We don't believe that travel books should be stuffy, 'inside-baseball'
chronicles of people who have been there and back again so often
that they no longer have any capacity for surprise. We don't
think that a group of insiders, a professional elite, can communicate
the true joys of travel to you, the first-timer. That's why we
assmbled a crack staff of amateurs -- novice travelers, just
like you -- who have never left their hometowns, let alone
the United States, to assemble the Small World travel guides.

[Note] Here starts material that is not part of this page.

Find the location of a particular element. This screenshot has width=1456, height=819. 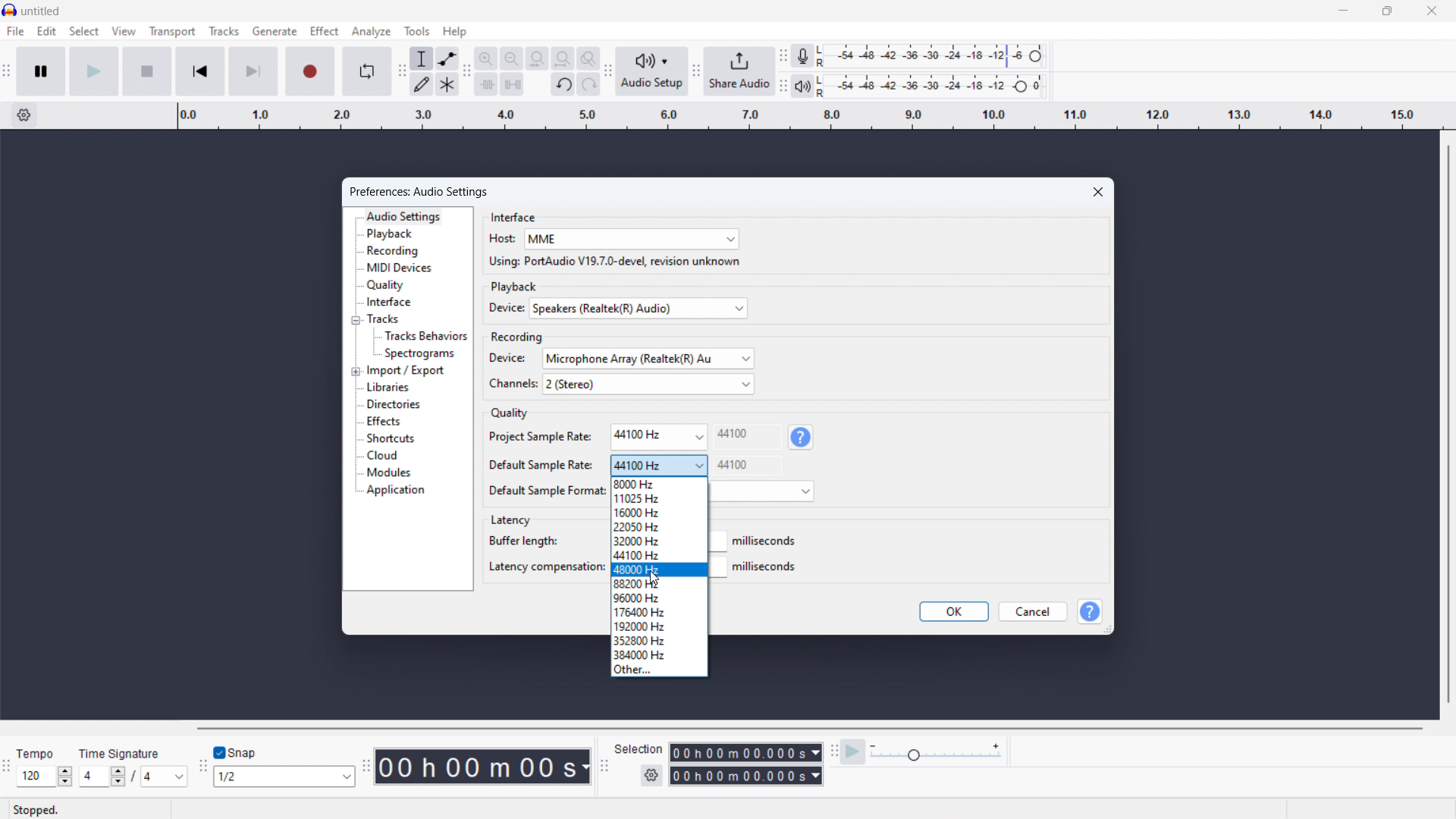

They've put together a series of books doing research that's
casual, just like your trip. You won't find smug know-it-alls
or winking been-there-done-thats on our staff; you'll find dedicate,
intellectually curious travel writers who bring you all the expertise
a 1954 World Book Encyclopedia and a 15-minute Google session
at the local library can provide.
So who are the Small World
writers? Knowing their thirst for knowledge, love of travel,
and ability to work cheap and spell words correctly, we naturally
chose college students. However, in order to avoid the sort of
cynical elitism found in the Berkeley Go-Guides, and to maintain
our commitment to choosing writers who have never been out of
the lower 48, we culled our staff from the ranks of small community
and junior colleges in landlocked states. Ranging from such diverse
climes as Idaho, Iowa and Tennessee, our travel-anxious team
is ready to use any resource, no matter how tenuous or dubious,
to tell you what the tourist might conceivably encounter. Their
prize-wanting journalism tells it like it is, or could possibly
be for all you know, and their articles aren't afraid to give
you what other guides leave out: hearsay, innuendo, speculation,
rumor, and half-truth.
And what kind of articles
will you find in a Small World travel guide? Well, let's just
take a look at the table of contents of this very edition --
the Small World Guide to British Columbia. Inside these pages,
you'll find, amongst innumerable theoretically valuable resources
and factual data that's just inaccurate enough that the World
Book people don't sue us, the following incisive articles: our
senior travel writer's overview of Seattle, Spokane, and other
cities near British Columbia; our culture editor's look at nomeansno,
Kid Koala and other bands that he thinks are from Vancouver;
a hotly debated point-counterpoint between two of our writers
over whether the capital of British Columbia is London, because
of the 'British' thing, or Washington, DC (because of the 'Columbia'
thing); a special 'Getting There' section listing highways that
look like they go to Canada and airlines that offer flights to
Vancouver; our weather expert's tips on how she heard it rains
up there all the time; a lengthy and wide-ranging discussion
of how, in Canada, they have free health care and, like, treat
the Indians way better than here, and they don't even have an
army or fight wars or anything by our political correspondent;
and a special section entitled 'Vancouver, Washington and Vancouver,
British Columbia: Telling the Difference'.
It's our commitment to
fairness, understanding, and not telling you anything you couldn't
find out in half an hour by yourself that's made Small World
the ninth-biggest travel book publisher in community college
bookstores nationwide. Enjoy your upcoming trip to the United
States of Canada, and thanks for choosing Small World: travel
books by and for people who haven't been there, but would really
like to check it out one of these days.